AIM: Copy out everything from "Task: Click the red heart emoji in footer" down to "should pyautogui.click(x=10, y=167).", replacing "megaphone" with "bullhorn" and changing nothing else.

PROVIDED DATA:

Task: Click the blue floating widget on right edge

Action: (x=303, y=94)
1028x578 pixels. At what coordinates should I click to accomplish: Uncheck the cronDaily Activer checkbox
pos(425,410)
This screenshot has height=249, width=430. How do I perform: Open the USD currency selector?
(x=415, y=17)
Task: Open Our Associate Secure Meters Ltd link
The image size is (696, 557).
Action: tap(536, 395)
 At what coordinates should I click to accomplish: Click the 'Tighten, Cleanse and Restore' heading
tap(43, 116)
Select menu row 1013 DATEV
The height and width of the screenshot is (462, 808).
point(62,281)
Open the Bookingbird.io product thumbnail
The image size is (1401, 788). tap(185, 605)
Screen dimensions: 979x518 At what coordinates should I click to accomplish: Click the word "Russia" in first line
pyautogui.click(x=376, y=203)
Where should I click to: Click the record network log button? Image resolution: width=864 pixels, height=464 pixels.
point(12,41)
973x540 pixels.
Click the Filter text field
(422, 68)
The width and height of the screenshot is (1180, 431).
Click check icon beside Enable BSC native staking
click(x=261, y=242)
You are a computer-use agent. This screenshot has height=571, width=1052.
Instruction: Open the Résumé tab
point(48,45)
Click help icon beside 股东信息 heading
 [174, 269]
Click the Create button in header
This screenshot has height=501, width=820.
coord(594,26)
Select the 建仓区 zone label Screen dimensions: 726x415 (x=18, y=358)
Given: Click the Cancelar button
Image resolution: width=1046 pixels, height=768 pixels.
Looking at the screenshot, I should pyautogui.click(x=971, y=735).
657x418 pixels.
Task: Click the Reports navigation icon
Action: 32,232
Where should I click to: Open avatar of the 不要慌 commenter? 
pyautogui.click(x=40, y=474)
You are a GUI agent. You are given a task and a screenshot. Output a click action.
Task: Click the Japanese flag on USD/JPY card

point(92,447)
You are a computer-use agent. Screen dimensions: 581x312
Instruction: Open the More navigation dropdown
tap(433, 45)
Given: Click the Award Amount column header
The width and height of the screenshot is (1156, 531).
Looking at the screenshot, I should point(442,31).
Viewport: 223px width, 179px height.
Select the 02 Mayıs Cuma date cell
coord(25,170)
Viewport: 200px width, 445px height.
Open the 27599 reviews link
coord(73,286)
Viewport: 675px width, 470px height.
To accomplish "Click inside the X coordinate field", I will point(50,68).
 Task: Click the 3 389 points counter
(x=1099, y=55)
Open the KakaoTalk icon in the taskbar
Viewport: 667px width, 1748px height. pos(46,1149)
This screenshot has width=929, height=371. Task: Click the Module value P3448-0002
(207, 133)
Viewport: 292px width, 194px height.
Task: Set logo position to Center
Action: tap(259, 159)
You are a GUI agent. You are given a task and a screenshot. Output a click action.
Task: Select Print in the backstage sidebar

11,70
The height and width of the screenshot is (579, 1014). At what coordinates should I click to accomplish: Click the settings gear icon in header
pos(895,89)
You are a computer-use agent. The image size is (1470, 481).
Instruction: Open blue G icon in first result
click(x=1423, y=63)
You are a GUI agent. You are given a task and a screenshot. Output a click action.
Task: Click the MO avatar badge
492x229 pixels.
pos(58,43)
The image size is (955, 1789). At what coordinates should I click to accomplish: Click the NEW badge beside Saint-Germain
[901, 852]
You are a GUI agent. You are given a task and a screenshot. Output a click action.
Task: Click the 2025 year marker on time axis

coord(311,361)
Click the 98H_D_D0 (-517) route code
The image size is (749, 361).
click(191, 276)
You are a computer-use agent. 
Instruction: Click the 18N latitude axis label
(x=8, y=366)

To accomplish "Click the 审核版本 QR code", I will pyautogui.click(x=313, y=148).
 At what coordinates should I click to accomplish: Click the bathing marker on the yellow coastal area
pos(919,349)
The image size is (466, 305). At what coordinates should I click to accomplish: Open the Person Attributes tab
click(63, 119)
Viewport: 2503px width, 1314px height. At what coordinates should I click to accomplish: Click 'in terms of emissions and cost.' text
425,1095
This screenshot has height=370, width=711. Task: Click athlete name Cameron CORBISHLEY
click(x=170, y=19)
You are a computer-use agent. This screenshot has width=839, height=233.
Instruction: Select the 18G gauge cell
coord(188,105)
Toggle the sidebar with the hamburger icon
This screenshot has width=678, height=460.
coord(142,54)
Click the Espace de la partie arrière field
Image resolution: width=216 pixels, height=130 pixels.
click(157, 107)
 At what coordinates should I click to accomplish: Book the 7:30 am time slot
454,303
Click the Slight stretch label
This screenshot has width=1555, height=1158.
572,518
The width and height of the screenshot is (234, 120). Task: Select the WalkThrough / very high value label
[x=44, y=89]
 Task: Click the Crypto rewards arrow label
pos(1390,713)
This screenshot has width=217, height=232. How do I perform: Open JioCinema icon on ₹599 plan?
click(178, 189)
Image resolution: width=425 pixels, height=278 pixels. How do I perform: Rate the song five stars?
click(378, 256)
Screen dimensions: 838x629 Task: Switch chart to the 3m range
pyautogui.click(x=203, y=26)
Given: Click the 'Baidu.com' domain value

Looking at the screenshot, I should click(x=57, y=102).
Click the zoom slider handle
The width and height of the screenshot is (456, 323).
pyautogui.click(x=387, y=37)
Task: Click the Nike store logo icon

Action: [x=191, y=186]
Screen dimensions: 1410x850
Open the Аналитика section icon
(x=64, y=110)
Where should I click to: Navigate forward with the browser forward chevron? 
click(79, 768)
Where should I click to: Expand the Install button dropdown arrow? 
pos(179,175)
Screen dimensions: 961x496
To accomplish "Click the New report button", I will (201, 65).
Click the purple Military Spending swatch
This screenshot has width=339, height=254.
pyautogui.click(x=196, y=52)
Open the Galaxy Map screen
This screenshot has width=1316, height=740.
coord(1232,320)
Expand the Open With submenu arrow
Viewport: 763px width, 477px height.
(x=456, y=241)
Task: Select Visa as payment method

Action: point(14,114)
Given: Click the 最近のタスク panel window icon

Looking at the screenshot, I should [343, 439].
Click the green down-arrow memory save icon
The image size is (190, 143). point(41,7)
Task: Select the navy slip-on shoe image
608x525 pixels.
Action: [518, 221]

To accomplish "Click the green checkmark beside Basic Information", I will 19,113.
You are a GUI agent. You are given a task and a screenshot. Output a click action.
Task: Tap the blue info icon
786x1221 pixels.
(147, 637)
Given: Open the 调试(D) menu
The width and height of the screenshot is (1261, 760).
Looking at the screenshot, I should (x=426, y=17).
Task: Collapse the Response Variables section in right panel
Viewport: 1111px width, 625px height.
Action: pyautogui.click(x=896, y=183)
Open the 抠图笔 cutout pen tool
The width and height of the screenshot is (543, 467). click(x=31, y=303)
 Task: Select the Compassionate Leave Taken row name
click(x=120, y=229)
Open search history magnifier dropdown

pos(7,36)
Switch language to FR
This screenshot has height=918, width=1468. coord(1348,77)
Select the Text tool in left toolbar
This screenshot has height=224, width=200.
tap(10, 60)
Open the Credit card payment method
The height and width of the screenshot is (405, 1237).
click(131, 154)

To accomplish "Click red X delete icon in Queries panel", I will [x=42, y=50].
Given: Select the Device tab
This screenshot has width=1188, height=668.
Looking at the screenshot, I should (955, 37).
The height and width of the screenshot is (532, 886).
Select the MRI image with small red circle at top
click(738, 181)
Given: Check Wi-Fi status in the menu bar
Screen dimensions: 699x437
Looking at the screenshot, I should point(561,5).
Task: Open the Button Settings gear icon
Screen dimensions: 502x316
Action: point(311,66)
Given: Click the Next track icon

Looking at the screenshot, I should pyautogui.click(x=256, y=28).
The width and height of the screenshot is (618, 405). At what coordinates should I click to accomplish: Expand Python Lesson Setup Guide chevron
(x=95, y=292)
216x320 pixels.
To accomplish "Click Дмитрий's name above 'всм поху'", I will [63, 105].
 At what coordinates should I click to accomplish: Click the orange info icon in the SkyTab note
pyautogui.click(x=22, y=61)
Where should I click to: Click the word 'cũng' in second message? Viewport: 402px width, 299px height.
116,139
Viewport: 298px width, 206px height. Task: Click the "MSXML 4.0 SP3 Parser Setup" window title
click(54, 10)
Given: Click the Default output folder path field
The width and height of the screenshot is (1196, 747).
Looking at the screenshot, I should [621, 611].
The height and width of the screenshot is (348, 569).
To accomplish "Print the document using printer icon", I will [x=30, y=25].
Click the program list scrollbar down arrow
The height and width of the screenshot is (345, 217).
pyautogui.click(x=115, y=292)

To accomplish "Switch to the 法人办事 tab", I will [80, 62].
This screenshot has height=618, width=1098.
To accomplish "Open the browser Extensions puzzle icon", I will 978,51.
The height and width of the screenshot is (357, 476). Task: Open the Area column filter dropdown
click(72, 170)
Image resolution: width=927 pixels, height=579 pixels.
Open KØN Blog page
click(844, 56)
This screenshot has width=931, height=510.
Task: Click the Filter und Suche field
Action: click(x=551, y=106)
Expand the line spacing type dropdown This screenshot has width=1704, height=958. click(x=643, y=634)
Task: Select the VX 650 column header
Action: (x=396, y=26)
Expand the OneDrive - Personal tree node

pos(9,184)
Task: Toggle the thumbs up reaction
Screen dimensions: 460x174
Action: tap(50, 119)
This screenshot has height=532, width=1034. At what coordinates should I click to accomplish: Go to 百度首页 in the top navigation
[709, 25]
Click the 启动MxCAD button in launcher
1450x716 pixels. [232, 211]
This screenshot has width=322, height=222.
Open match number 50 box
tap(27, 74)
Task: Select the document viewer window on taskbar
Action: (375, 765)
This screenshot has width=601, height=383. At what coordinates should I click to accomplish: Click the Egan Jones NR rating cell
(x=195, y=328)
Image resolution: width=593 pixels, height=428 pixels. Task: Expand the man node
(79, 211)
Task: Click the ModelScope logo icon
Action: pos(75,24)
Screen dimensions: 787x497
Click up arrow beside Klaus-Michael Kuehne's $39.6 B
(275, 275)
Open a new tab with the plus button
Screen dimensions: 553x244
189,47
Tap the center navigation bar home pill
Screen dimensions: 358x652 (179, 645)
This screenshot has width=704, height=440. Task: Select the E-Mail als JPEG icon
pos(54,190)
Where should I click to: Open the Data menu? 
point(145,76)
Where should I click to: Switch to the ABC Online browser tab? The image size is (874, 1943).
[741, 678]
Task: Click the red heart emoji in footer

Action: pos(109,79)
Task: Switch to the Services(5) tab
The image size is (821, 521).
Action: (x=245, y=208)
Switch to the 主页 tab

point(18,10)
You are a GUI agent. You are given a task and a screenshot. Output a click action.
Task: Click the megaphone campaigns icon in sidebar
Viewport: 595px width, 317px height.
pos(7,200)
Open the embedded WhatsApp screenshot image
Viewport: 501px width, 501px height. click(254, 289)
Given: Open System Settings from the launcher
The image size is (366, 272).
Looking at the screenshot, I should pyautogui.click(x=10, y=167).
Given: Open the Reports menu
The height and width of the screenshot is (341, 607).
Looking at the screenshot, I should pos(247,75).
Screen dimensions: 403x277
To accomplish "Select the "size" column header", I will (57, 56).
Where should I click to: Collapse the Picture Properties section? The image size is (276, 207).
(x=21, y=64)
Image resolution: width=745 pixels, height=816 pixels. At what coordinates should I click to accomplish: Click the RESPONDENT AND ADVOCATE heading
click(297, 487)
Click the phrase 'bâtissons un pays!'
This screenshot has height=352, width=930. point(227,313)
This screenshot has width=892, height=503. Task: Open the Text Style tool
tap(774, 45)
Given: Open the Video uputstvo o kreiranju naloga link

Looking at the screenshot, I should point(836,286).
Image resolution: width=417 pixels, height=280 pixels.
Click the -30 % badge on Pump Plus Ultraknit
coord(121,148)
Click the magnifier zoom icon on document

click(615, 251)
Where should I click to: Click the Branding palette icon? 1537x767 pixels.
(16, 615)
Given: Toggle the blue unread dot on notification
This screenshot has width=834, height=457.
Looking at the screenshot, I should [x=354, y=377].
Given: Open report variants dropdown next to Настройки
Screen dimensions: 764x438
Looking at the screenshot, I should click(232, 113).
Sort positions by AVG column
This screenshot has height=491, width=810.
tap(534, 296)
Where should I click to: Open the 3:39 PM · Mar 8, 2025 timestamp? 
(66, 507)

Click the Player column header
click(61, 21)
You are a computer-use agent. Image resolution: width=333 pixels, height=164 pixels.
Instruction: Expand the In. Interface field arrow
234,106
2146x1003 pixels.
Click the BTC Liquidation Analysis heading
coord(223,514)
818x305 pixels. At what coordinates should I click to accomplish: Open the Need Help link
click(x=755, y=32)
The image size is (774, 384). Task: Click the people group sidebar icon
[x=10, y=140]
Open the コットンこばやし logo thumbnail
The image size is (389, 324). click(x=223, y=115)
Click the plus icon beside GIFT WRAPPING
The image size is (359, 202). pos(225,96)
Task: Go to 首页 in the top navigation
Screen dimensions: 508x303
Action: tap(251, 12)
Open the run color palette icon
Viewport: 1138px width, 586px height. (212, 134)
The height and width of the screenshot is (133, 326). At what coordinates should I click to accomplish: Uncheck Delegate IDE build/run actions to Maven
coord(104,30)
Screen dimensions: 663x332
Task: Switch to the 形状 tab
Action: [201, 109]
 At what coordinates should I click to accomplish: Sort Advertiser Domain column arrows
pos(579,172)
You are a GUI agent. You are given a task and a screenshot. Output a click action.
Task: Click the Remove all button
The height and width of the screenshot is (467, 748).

RESPONSE TO THIS EXERCISE:
Task: Click the red heart emoji in footer

Action: pos(109,79)
Task: Switch to the Services(5) tab
The image size is (821, 521).
Action: (x=245, y=208)
Switch to the 主页 tab

point(18,10)
You are a GUI agent. You are given a task and a screenshot. Output a click action.
Task: Click the bullhorn campaigns icon in sidebar
Viewport: 595px width, 317px height.
pos(7,200)
Open the embedded WhatsApp screenshot image
Viewport: 501px width, 501px height. click(254, 289)
Given: Open System Settings from the launcher
The image size is (366, 272).
Looking at the screenshot, I should pyautogui.click(x=10, y=167).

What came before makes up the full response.